And this closing – -

“Each evening I sat on my host home’s expansive porch, watching life crawl back to normal, at least in the ’sliver by the river’. The St. Charles Church bell tolled hourly. With apologies to Papa Hemingway, I thought of his classic, ‘For Whom the Bell Tolls’. It tolls for these upscale neighborhood, and it tolls for New Orleans. Meanwhile, around the country the tolls grow fainter and fainter.”

On my second trip in late April, some friends I recruited joined me in gutting homes for two days and working with Habitat for two days at the Musician’s Village. On Thursday we were surprised by a visit from President Bush, and on Friday by the Dave Matthews Band, in town for Jazz Fest. Dave was very approachable and open to quick pics.

During the third gutting trip in November, a photo journalist from the Dallas News followed us around and created a two-minute photo essay on the Dallas News website for their Thanksgiving website feature about volunteering.

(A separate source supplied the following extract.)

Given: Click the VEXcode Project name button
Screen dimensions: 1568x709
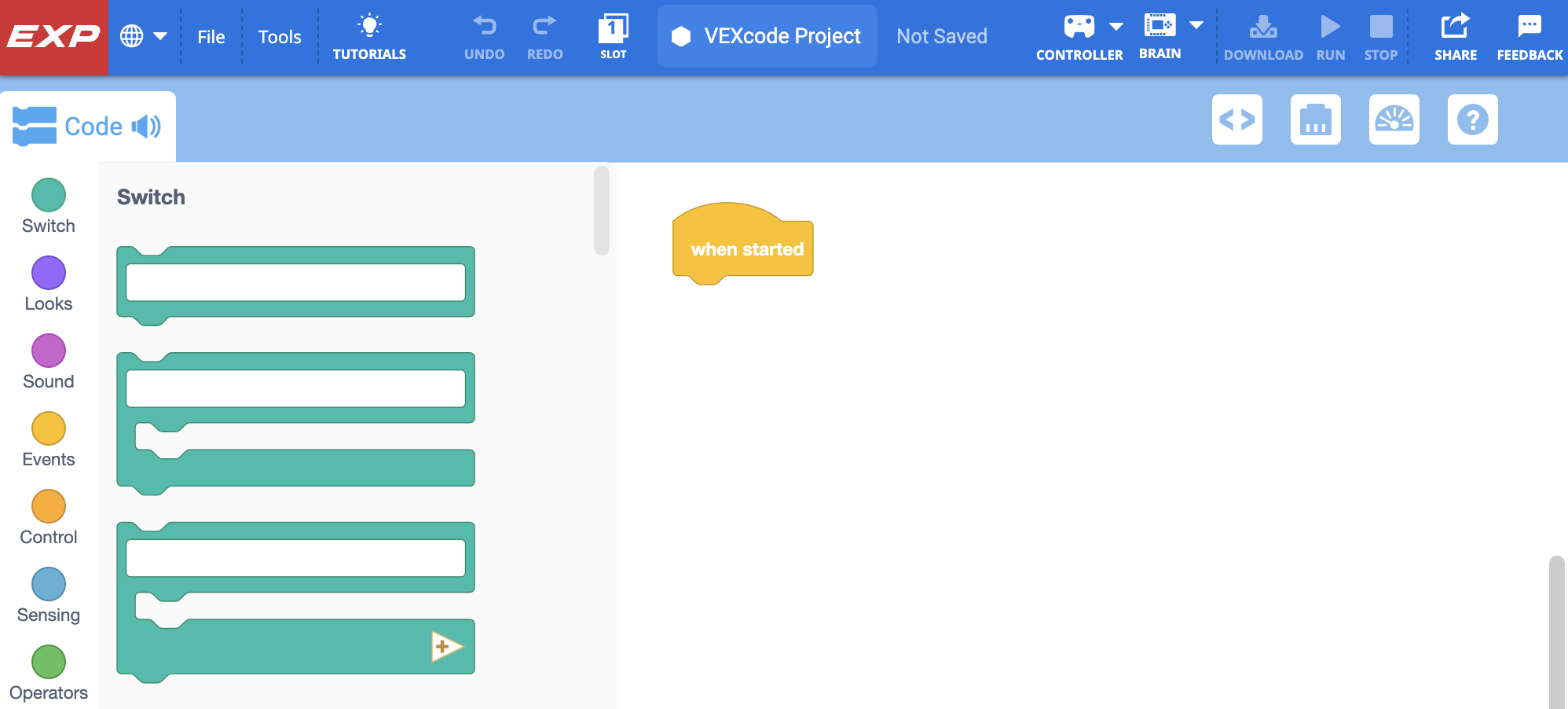Looking at the screenshot, I should tap(767, 36).
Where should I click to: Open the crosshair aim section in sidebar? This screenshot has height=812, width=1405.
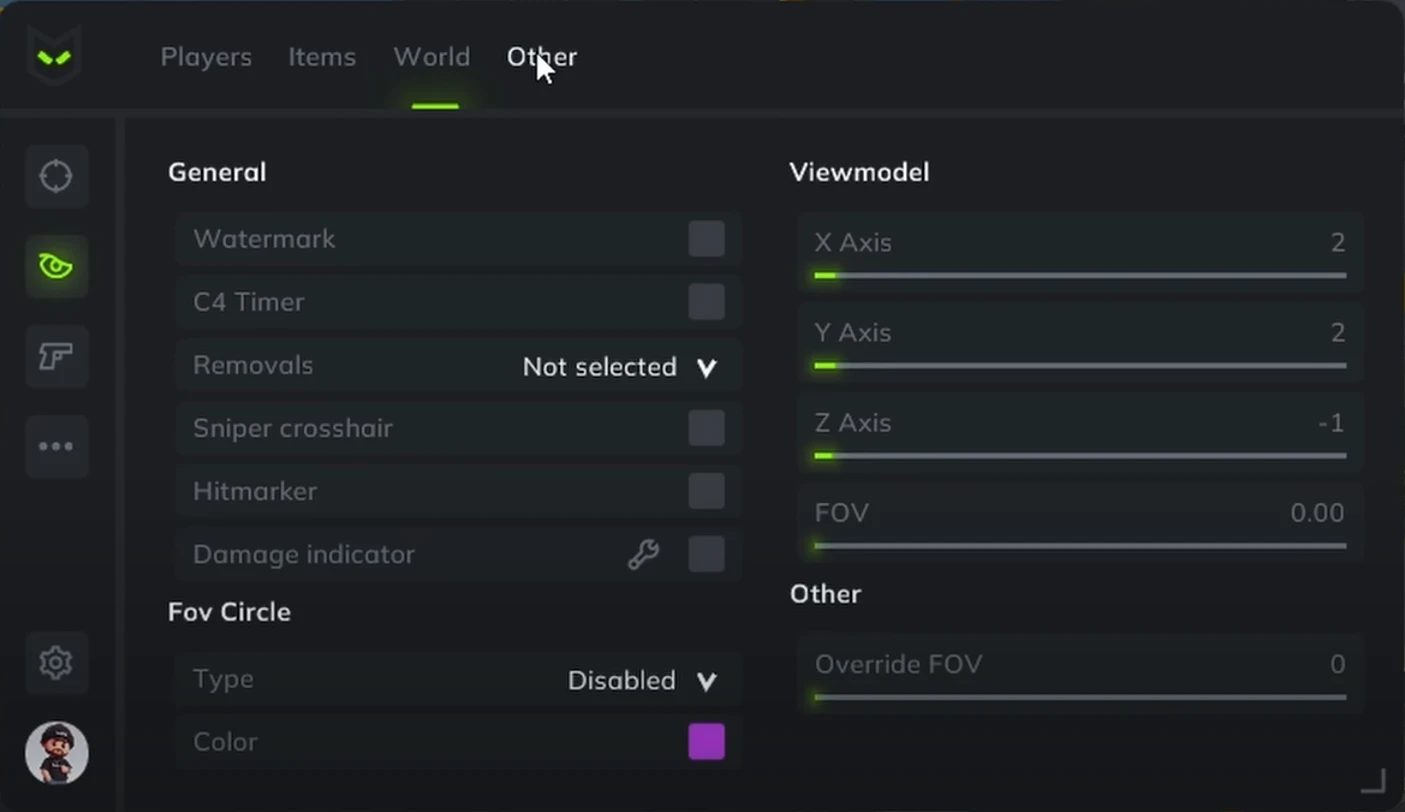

I’ve fallen in love with New Orleans. During my last visit there in early January to help launch Katrina Corps and orient our full-time person, Ray Thomas, Ray and I enjoyed an adult beverage in the French Quarter one night while watching a traditional New Orleans jazz combo. In the middle of one of their sets I turned to him while pointing to the combo and said, “That is why I’m here. We have to save that. It is part of our culture.”

As to the task at hand, this week’s most important objectives are to make the website work better for those interested in volunteering, and secure blocks of hotel rooms at least for the first week of Spring Break.

This blog is also meant to help us be more transparent to you. We’ll tell you as much as we know or think we know at any given time, recognizing that we are scrambling, only launching this dream in late December.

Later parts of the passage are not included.